▸ **Exercise directions**:
Make an exact transcription of the data below.

(Stored records)
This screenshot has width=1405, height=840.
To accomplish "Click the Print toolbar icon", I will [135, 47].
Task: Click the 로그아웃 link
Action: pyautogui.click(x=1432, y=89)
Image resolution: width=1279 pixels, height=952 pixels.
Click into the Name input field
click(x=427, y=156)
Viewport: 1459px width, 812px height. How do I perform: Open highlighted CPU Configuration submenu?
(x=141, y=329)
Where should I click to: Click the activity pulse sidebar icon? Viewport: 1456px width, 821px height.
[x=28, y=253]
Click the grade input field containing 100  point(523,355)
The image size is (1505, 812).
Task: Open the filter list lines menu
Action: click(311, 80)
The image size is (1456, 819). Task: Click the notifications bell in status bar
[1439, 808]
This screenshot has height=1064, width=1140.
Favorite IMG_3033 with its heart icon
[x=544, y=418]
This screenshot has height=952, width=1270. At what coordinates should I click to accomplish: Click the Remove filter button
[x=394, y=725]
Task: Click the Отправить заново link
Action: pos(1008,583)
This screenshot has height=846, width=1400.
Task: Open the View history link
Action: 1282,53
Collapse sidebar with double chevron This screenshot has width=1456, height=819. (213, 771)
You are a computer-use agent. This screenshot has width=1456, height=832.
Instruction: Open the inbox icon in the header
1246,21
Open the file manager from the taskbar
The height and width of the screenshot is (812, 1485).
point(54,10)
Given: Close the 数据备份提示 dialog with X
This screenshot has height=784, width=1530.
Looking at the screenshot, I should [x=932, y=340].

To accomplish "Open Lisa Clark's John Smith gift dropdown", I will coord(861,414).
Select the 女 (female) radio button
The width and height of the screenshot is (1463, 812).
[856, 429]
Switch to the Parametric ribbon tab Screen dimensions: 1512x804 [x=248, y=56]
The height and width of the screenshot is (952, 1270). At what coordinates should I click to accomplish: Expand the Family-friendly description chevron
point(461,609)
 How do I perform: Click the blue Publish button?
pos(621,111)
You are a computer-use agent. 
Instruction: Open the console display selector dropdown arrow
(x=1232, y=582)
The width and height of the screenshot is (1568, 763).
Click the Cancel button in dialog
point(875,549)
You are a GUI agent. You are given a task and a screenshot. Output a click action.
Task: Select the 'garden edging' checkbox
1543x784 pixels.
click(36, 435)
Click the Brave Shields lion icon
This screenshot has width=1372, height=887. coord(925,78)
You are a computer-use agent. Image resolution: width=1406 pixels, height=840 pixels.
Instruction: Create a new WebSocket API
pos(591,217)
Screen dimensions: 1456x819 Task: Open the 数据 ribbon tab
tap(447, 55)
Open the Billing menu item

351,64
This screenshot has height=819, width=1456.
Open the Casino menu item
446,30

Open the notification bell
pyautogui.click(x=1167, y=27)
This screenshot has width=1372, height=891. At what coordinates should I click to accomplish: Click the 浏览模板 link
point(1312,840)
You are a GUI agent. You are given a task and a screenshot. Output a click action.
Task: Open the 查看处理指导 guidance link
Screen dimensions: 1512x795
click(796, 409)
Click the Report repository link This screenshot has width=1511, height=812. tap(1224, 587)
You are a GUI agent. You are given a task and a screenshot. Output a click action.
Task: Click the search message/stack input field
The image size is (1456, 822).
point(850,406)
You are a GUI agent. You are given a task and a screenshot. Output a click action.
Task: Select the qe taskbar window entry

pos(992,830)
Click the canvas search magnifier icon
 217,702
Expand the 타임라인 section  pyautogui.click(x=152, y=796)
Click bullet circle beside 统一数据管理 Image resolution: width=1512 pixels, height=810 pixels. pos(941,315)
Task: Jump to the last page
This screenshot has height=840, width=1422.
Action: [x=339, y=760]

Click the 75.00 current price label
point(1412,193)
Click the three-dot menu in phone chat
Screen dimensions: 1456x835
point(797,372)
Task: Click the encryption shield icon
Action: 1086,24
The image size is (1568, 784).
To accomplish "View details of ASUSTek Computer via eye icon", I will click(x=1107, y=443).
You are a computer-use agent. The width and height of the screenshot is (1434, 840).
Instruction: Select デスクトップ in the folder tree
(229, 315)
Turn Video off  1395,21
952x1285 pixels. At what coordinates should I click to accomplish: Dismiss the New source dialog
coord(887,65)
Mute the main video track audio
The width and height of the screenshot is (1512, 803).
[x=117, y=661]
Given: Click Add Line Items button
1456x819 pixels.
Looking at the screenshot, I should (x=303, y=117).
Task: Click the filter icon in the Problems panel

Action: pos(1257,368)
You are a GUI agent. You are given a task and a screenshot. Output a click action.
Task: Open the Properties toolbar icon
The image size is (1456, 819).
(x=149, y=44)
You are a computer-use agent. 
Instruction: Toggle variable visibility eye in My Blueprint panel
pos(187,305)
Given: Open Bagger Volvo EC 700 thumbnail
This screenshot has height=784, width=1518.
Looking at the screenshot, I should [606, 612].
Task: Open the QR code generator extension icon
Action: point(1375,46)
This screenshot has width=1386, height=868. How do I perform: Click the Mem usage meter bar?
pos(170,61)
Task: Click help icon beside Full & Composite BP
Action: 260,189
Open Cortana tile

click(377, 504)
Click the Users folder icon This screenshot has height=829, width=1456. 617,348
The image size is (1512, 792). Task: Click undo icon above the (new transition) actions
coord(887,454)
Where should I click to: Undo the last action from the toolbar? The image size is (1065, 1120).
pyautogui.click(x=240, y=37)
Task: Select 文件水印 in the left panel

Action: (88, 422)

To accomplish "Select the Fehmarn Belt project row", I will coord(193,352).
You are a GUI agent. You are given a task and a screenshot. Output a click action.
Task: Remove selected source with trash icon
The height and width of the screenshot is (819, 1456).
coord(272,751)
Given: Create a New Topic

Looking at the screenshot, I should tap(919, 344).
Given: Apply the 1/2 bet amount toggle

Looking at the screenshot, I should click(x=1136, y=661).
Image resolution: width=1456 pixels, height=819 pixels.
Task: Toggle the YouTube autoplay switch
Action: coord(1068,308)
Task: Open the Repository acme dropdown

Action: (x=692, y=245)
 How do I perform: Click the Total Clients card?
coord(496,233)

▸ **Answer section**:
This screenshot has width=1405, height=840.
To accomplish "Click the Print toolbar icon", I will [135, 47].
Task: Click the 로그아웃 link
Action: pyautogui.click(x=1432, y=89)
Image resolution: width=1279 pixels, height=952 pixels.
Click into the Name input field
click(x=427, y=156)
Viewport: 1459px width, 812px height. How do I perform: Open highlighted CPU Configuration submenu?
(x=141, y=329)
Where should I click to: Click the activity pulse sidebar icon? Viewport: 1456px width, 821px height.
[x=28, y=253]
Click the grade input field containing 100  point(523,355)
The image size is (1505, 812).
Task: Open the filter list lines menu
Action: click(311, 80)
The image size is (1456, 819). Task: Click the notifications bell in status bar
[1439, 808]
This screenshot has height=1064, width=1140.
Favorite IMG_3033 with its heart icon
[x=544, y=418]
This screenshot has height=952, width=1270. At what coordinates should I click to accomplish: Click the Remove filter button
[x=394, y=725]
Task: Click the Отправить заново link
Action: pos(1008,583)
This screenshot has height=846, width=1400.
Task: Open the View history link
Action: 1282,53
Collapse sidebar with double chevron This screenshot has width=1456, height=819. (213, 771)
You are a computer-use agent. This screenshot has width=1456, height=832.
Instruction: Open the inbox icon in the header
1246,21
Open the file manager from the taskbar
The height and width of the screenshot is (812, 1485).
point(54,10)
Given: Close the 数据备份提示 dialog with X
This screenshot has height=784, width=1530.
Looking at the screenshot, I should [x=932, y=340].

To accomplish "Open Lisa Clark's John Smith gift dropdown", I will coord(861,414).
Select the 女 (female) radio button
The width and height of the screenshot is (1463, 812).
[856, 429]
Switch to the Parametric ribbon tab Screen dimensions: 1512x804 [x=248, y=56]
The height and width of the screenshot is (952, 1270). At what coordinates should I click to accomplish: Expand the Family-friendly description chevron
point(461,609)
 How do I perform: Click the blue Publish button?
pos(621,111)
You are a computer-use agent. 
Instruction: Open the console display selector dropdown arrow
(x=1232, y=582)
The width and height of the screenshot is (1568, 763).
Click the Cancel button in dialog
point(875,549)
You are a GUI agent. You are given a task and a screenshot. Output a click action.
Task: Select the 'garden edging' checkbox
1543x784 pixels.
click(36, 435)
Click the Brave Shields lion icon
This screenshot has width=1372, height=887. coord(925,78)
You are a computer-use agent. Image resolution: width=1406 pixels, height=840 pixels.
Instruction: Create a new WebSocket API
pos(591,217)
Screen dimensions: 1456x819 Task: Open the 数据 ribbon tab
tap(447, 55)
Open the Billing menu item

351,64
This screenshot has height=819, width=1456.
Open the Casino menu item
446,30

Open the notification bell
pyautogui.click(x=1167, y=27)
This screenshot has width=1372, height=891. At what coordinates should I click to accomplish: Click the 浏览模板 link
point(1312,840)
You are a GUI agent. You are given a task and a screenshot. Output a click action.
Task: Open the 查看处理指导 guidance link
Screen dimensions: 1512x795
click(796, 409)
Click the Report repository link This screenshot has width=1511, height=812. tap(1224, 587)
You are a GUI agent. You are given a task and a screenshot. Output a click action.
Task: Click the search message/stack input field
The image size is (1456, 822).
point(850,406)
You are a GUI agent. You are given a task and a screenshot. Output a click action.
Task: Select the qe taskbar window entry

pos(992,830)
Click the canvas search magnifier icon
 217,702
Expand the 타임라인 section  pyautogui.click(x=152, y=796)
Click bullet circle beside 统一数据管理 Image resolution: width=1512 pixels, height=810 pixels. pos(941,315)
Task: Jump to the last page
This screenshot has height=840, width=1422.
Action: [x=339, y=760]

Click the 75.00 current price label
point(1412,193)
Click the three-dot menu in phone chat
Screen dimensions: 1456x835
point(797,372)
Task: Click the encryption shield icon
Action: 1086,24
The image size is (1568, 784).
To accomplish "View details of ASUSTek Computer via eye icon", I will click(x=1107, y=443).
You are a computer-use agent. The width and height of the screenshot is (1434, 840).
Instruction: Select デスクトップ in the folder tree
(229, 315)
Turn Video off  1395,21
952x1285 pixels. At what coordinates should I click to accomplish: Dismiss the New source dialog
coord(887,65)
Mute the main video track audio
The width and height of the screenshot is (1512, 803).
[x=117, y=661]
Given: Click Add Line Items button
1456x819 pixels.
Looking at the screenshot, I should (x=303, y=117).
Task: Click the filter icon in the Problems panel

Action: pos(1257,368)
You are a GUI agent. You are given a task and a screenshot. Output a click action.
Task: Open the Properties toolbar icon
The image size is (1456, 819).
(x=149, y=44)
You are a computer-use agent. 
Instruction: Toggle variable visibility eye in My Blueprint panel
pos(187,305)
Given: Open Bagger Volvo EC 700 thumbnail
This screenshot has height=784, width=1518.
Looking at the screenshot, I should [606, 612].
Task: Open the QR code generator extension icon
Action: point(1375,46)
This screenshot has width=1386, height=868. How do I perform: Click the Mem usage meter bar?
pos(170,61)
Task: Click help icon beside Full & Composite BP
Action: 260,189
Open Cortana tile

click(377, 504)
Click the Users folder icon This screenshot has height=829, width=1456. 617,348
The image size is (1512, 792). Task: Click undo icon above the (new transition) actions
coord(887,454)
Where should I click to: Undo the last action from the toolbar? The image size is (1065, 1120).
pyautogui.click(x=240, y=37)
Task: Select 文件水印 in the left panel

Action: (88, 422)

To accomplish "Select the Fehmarn Belt project row", I will coord(193,352).
You are a GUI agent. You are given a task and a screenshot. Output a click action.
Task: Remove selected source with trash icon
The height and width of the screenshot is (819, 1456).
coord(272,751)
Given: Create a New Topic

Looking at the screenshot, I should tap(919, 344).
Given: Apply the 1/2 bet amount toggle

Looking at the screenshot, I should click(x=1136, y=661).
Image resolution: width=1456 pixels, height=819 pixels.
Task: Toggle the YouTube autoplay switch
Action: coord(1068,308)
Task: Open the Repository acme dropdown

Action: (x=692, y=245)
 How do I perform: Click the Total Clients card?
coord(496,233)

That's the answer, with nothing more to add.